--- Selected excerpt ---
────────────────────────────────────────
JAMIKA AJALON

Combining text, abstraction, and sound, Ajalon creates layered works in which language is often fragmented, obscured, or dissolved. Her work spans exhibitions, performances, and publications, engaging with themes of displacement, gender, and the Black diasporic experience through an experimental,
process-driven approach.

Jamika Ajalon: My work is always a bit of a continuation of a sentence. I’m finishing my second novel, revising it. I’m working on a show at the Picasso Museum. I’m in the middle of trying to decide a set list, destroying that set list, starting again, giving myself challenges—learning new equipment, new mixer, new machine. I don’t know why I do that. I think I like to drive myself crazy.

I’ve got other shows coming up—anti-lectures in Berlin, sound work for dancers, performing with noise artists, a group exhibition/show at Raven Row called “Black Quantum Futurism.” That’s basically what I’m doing in terms of if I was to spew off a to-do list. It comes in waves: lots of things going on, then nothing going on.
────────────────────────────────────────
--- Raw data ---
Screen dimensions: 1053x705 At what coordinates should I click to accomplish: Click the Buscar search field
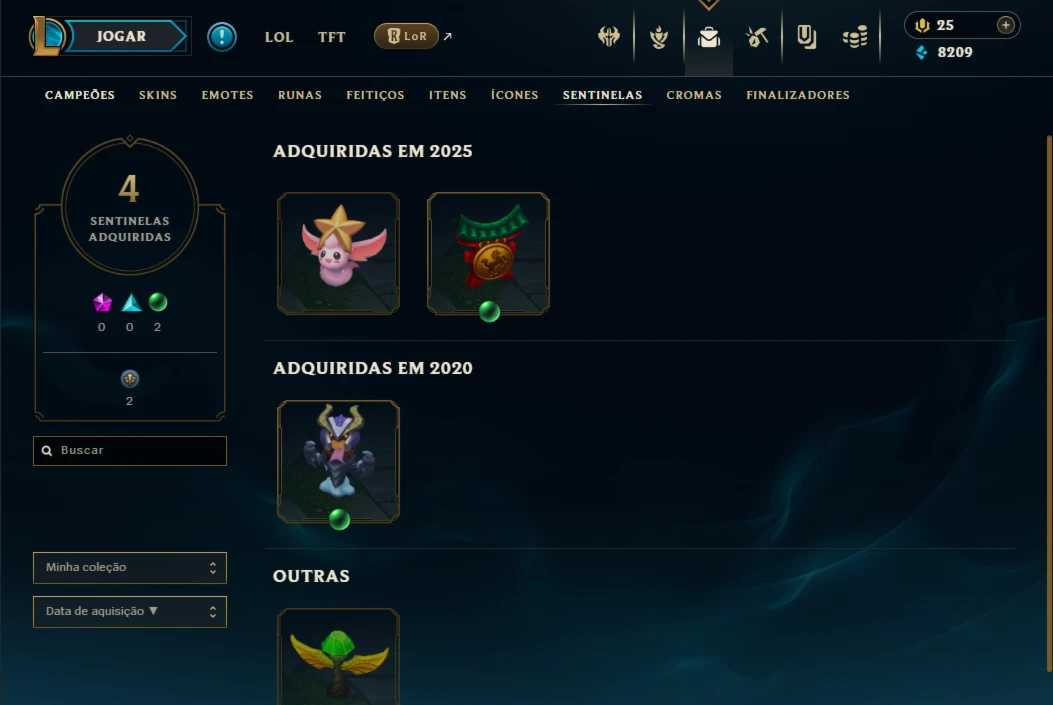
────────────────────────────────────────
--- Jobs ---
1: Could you transcribe the Jamika Ajalon piece between "I’ve got other" and "nothing going on.", inclusive?
2: How would you sum up the Jamika Ajalon piece in two sentences?
3: Can you carry the Jamika Ajalon piece onward from its final sentence?

--- Expected answers ---
1:
I’ve got other shows coming up—anti-lectures in Berlin, sound work for dancers, performing with noise artists, a group exhibition/show at Raven Row called “Black Quantum Futurism.” That’s basically what I’m doing in terms of if I was to spew off a to-do list. It comes in waves: lots of things going on, then nothing going on.

2: Jamika Ajalon combines text, abstraction, and sound in layered works where language is fragmented or dissolved, exploring displacement, gender, and the Black diasporic experience across exhibitions, performances, and publications. She is revising her second novel, preparing a show at the Picasso Museum, and has other shows coming up, including anti-lectures in Berlin and a group exhibition at Raven Row, and says her work comes in waves.

3:
This type of life is ups and downs. I feel like I’m at a pivotal point because things are starting to align more with where I am at this moment. It’s a freeing spot, but at the same time it’s scary. The thing about people who center their work around the marketplace is that once they find their niche, then you’re in a gilded cage. There’s no space to grow unless you just want to reproduce and replicate for the commodification machine. And it’s scary because if they like what you did in the past, that’s what they’re going to be expecting.

Mercedes Loyd: So, when you say when you find your niche you’re kind of locked in this cage, how do you … you’ve found a way to free yourself by doing so many things ...

JA: I’m a writer at base, always have been. But I think it’s a process, the more that you work the more you learn to trust your process. And if I’m completely honest, even if I’ve been doing my work for decades, sometimes it’s difficult to quiet that brain that says “you should be doing this, why are you not doing that? Do you even know what the fuck you’re doing?”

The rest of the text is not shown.